(Records from a data collection)
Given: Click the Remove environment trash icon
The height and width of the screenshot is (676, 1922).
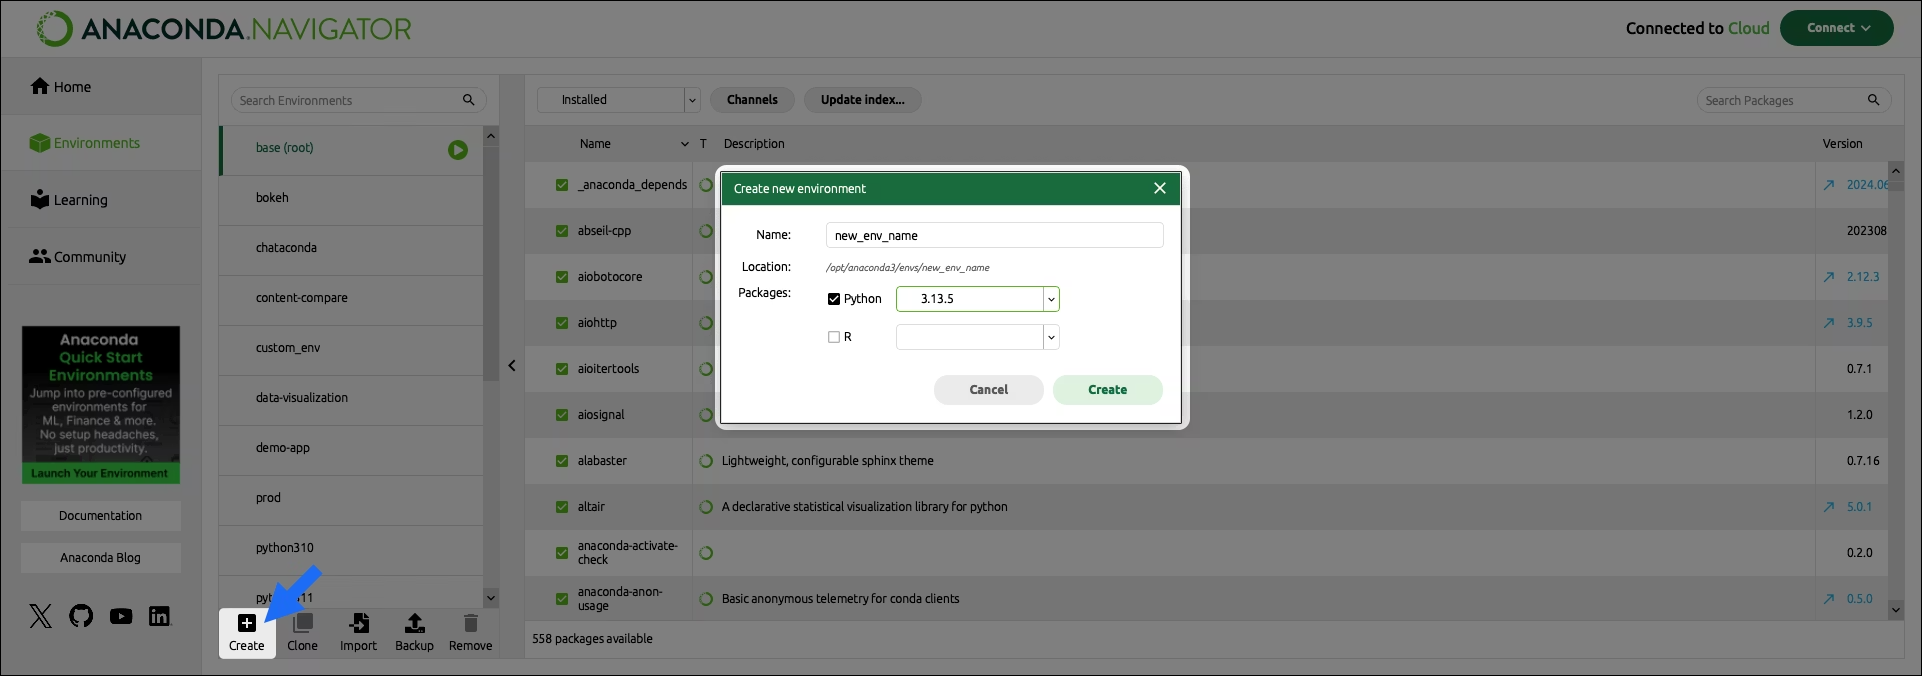Looking at the screenshot, I should click(470, 624).
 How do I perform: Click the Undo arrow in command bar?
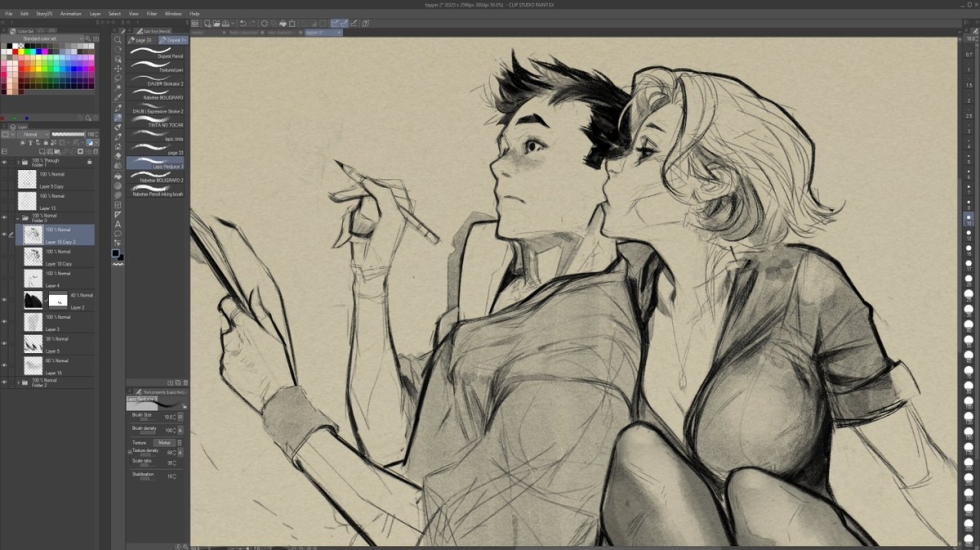243,23
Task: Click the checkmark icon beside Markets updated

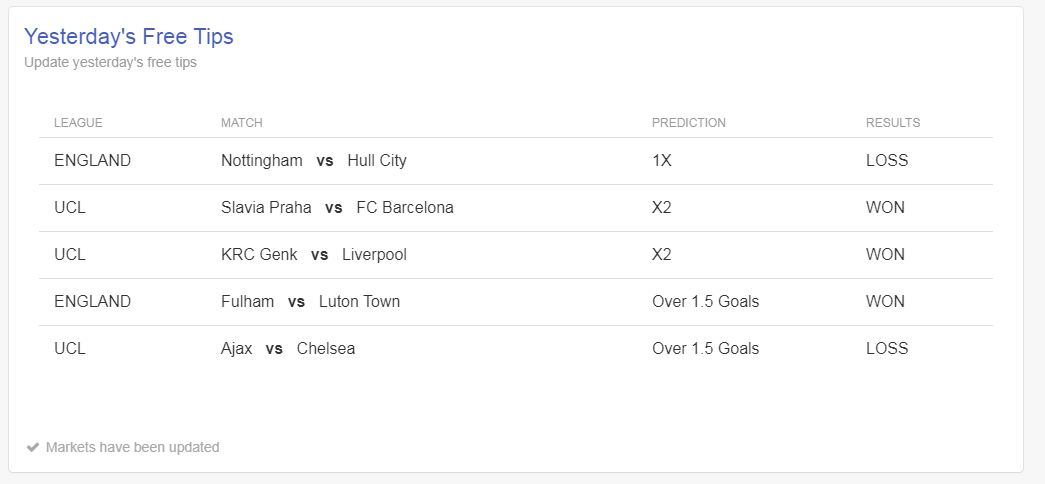Action: click(33, 447)
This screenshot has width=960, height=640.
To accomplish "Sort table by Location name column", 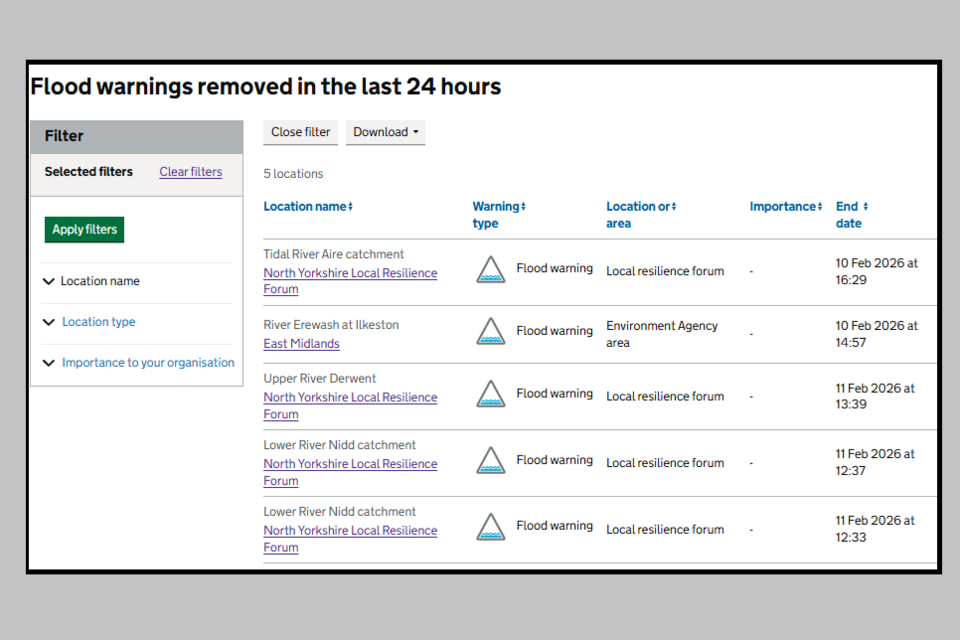I will [308, 207].
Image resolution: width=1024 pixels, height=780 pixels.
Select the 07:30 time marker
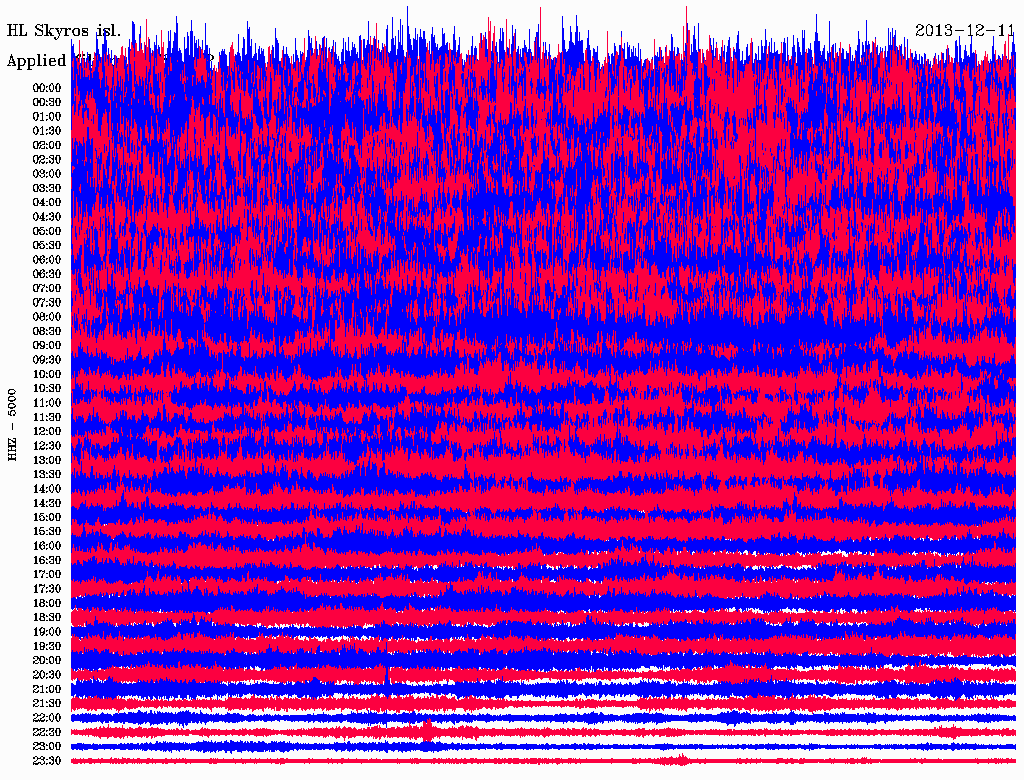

WORK REQUEST
Write out again the lines from the one with "Image resolution: width=1024" through the end of the records exactly, without any of the pictures.

WORKED SOLUTION
Image resolution: width=1024 pixels, height=780 pixels.
Select the 07:30 time marker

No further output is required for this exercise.